The true magnitude of the risk exposure had been hidden through "fictitious" positions allegedly executed by the trader, the bank said.
"These fictitious trades concealed the fact that the index futures trades violated UBS's risk limits," it said, adding that the trades -- carried out over the last three months -- have now been unwound and the situation brought back to normal.
"We have now covered the risk resulting from the unauthorized trading, and the equities business is again operating normally within its previously defined risk limits," it said, underscoring that no client positions were affected.
Despite the colossal losses, the bank's chief executive Oswald Gruebel said that he would not step down.
"I am responsible for everything that happens in the bank. But if you ask me if I feel guilty, then I would say no," Oswald Gruebel, chief executive of the bank, told Swiss newspaper Sonntag in an interview published Sunday.
When someone is driven by criminal intent, "you can't do anything," said Gruebel.
The chief executive also shrugged off Socialist calls for his resignation as "all political."

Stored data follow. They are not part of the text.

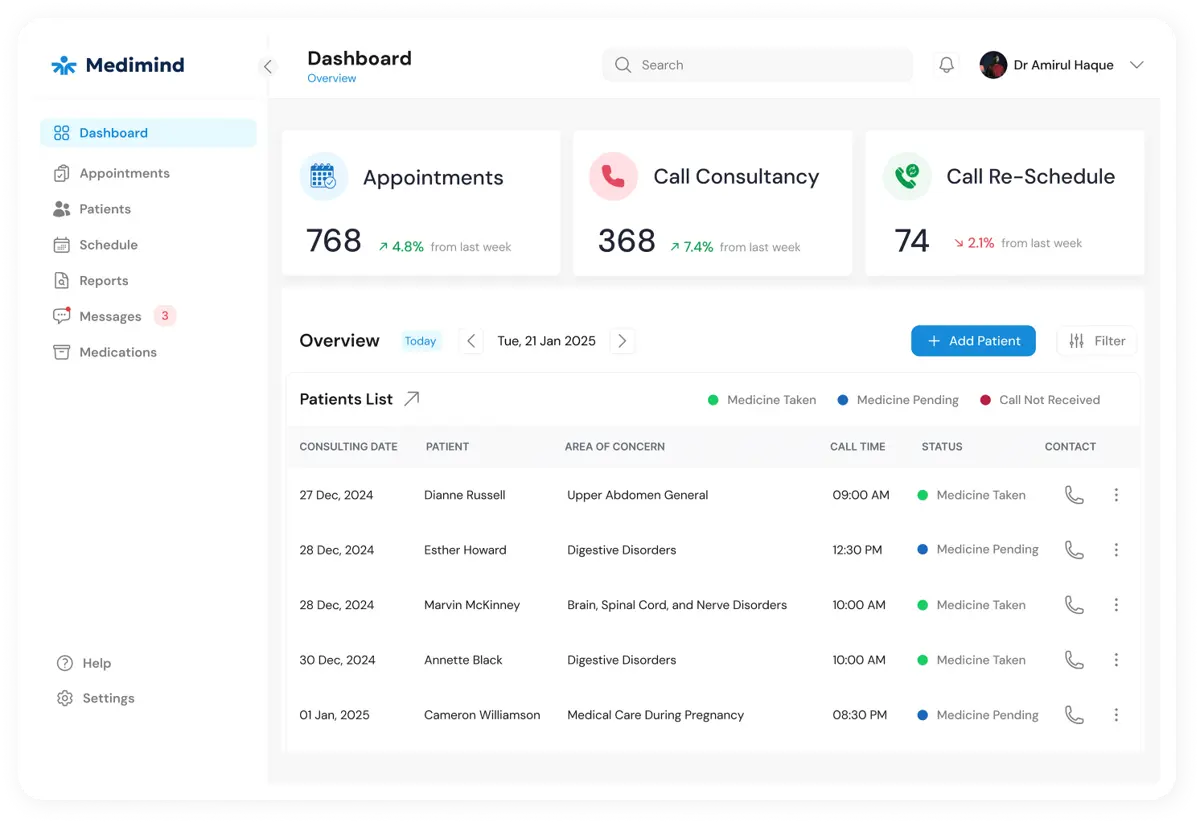1200x823 pixels.
Task: Open Schedule from the sidebar
Action: pyautogui.click(x=108, y=245)
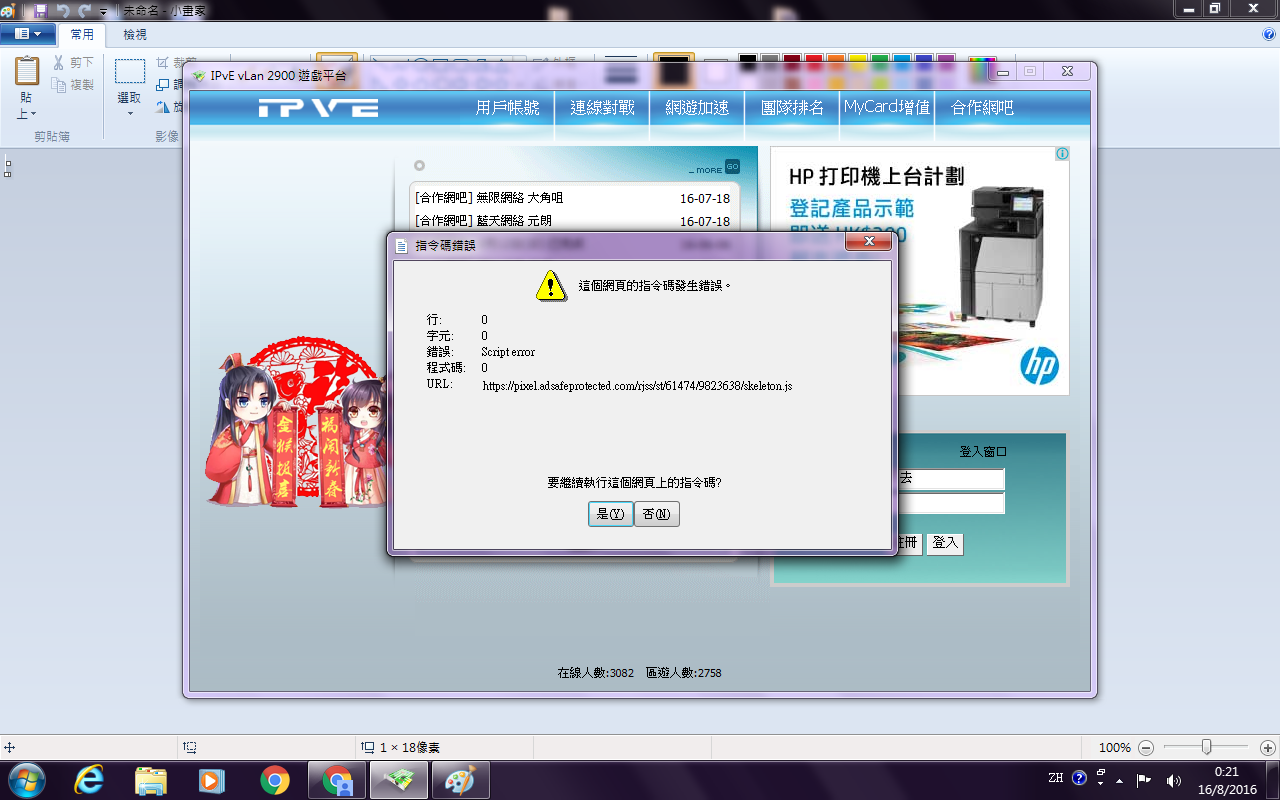The width and height of the screenshot is (1280, 800).
Task: Click the password input field in login panel
Action: point(950,504)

"I am not thinking about resigning," he added, pointing out that this would be a question for the management board.
Pressure has been mounting on Gruebel since the unauthorised trades were uncovered.
On Sunday, Swiss tabloid Blick ran a headline saying: "Herr Gruebel, time to say goodbye."
The bank's honorary chairman Nikolaus Senn told Swiss German television late on Friday that he doubted that Gruebel could stay after the debacle.
Senn said that adequate checks were not implemented and criticised Gruebel for his over-reliance on the controls system to uncover problems.
"I don't know how many times Oswald Gruebel flew to London in order to understand from the managers on site what was going on," Senn said.
For now, the bank has launched an internal probe on the case as well as on the adequacy of its control system.
Ex-Morgan Stanley executive David Sidwell will chair the panel probing the case. He is joined by former Swiss Re chief financial officer Ann Godbehere and Joseph Yam, ex-central banker of Hong Kong.
All three are members of the bank's board of directors.
Equities trader, 31-year-old Kweku Adoboli, was arrested in London in the early hours of September 15th on suspicion of the fraud.
The bank said that the trader, who was working in the global synthetic equity business in London, had revealed the rogue trades on September 14th, after inquiries from the bank's control functions.
The case has sparked debate in Switzerland about the future of investment banking, which was also at the root of UBS' colossal losses in the US subprime crisis.
Former justice minister Christoph Blocher even suggested banning the business completely.
"We must seriously look at whether one should ban investment banking in commercial banks," the far-right politician told newspaper SonntagsZeitung in remarks published on Sunday.